| Entries provided |
╔══
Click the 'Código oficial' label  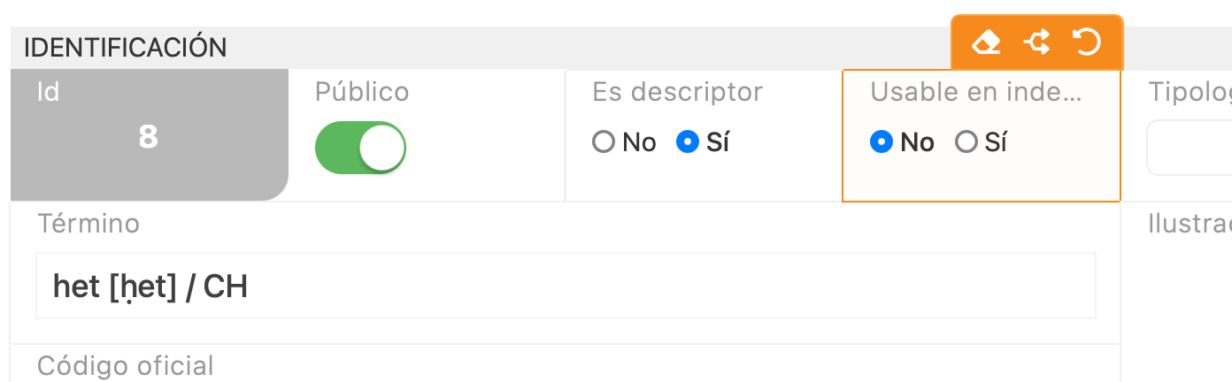126,365
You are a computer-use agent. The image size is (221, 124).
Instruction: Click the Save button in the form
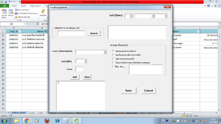pos(128,90)
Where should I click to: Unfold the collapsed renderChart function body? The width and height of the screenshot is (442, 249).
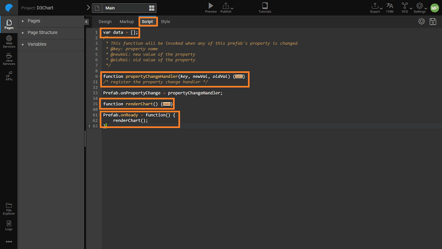[x=167, y=104]
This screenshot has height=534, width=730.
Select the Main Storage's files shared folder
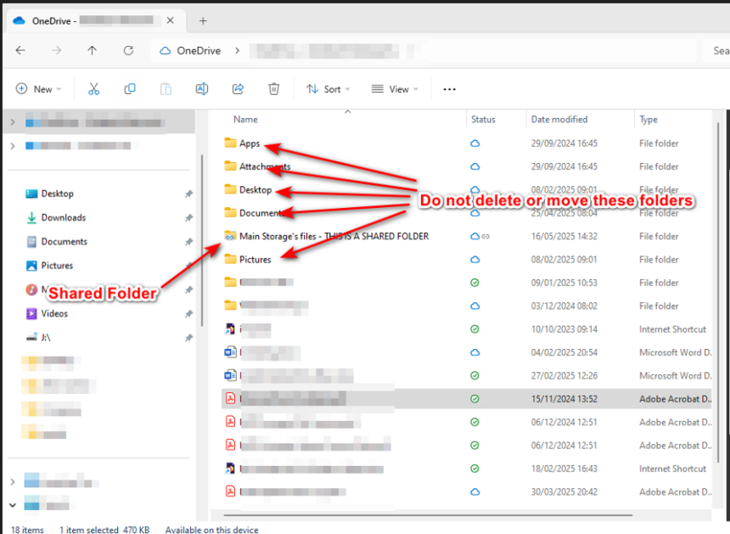point(333,236)
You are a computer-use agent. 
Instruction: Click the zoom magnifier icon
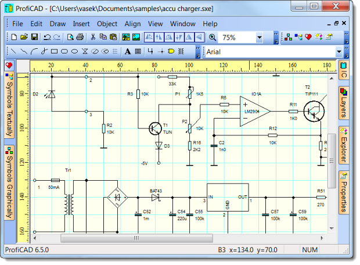[x=213, y=37]
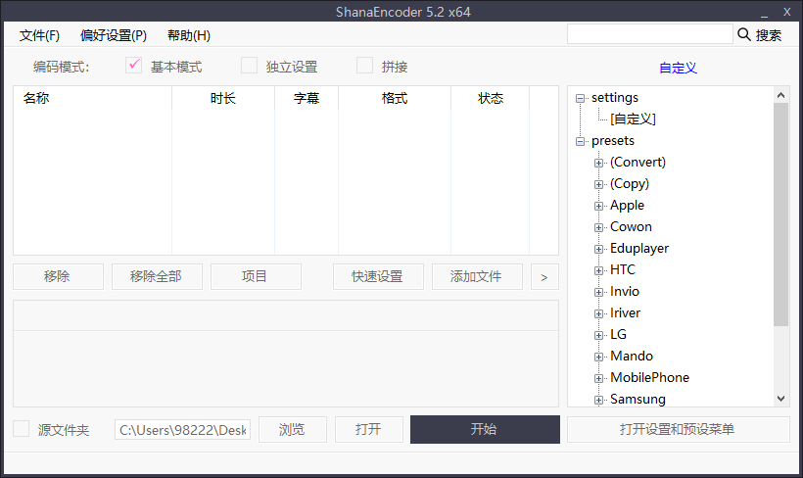Click the search text field

[649, 34]
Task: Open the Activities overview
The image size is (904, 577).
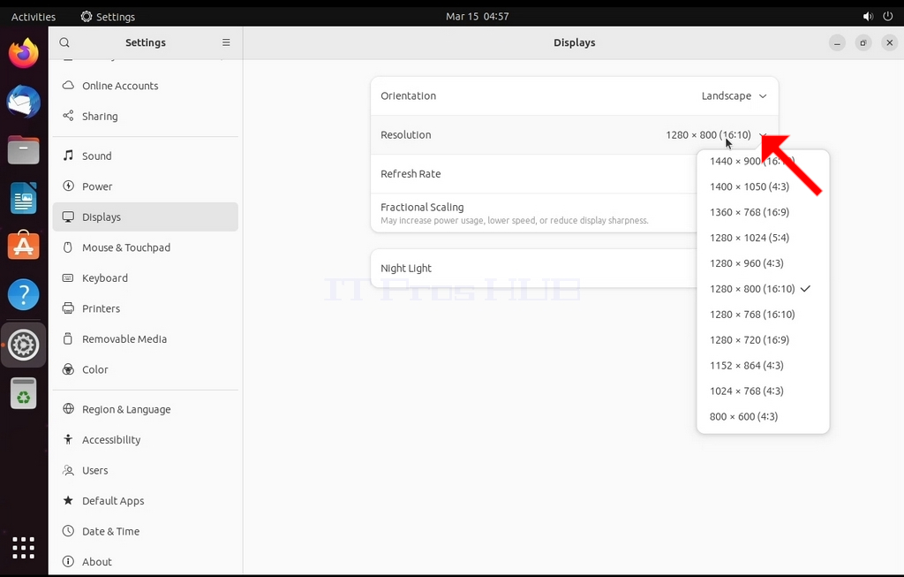Action: click(x=34, y=17)
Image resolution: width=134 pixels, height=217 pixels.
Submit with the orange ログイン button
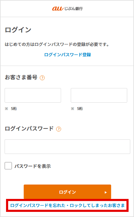[x=67, y=192]
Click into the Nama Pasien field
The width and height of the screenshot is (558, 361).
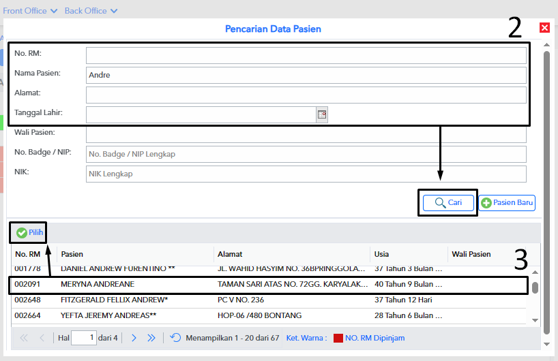(306, 75)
╚══
| What you should do |
Please write out the data word for word from the line containing "Task: Open the Activities overview" through the line containing "[x=67, y=192]", leaving out the pictures.

| Response |
Task: Open the Activities overview
The image size is (904, 577).
Action: click(x=34, y=17)
Image resolution: width=134 pixels, height=217 pixels.
Submit with the orange ログイン button
[x=67, y=192]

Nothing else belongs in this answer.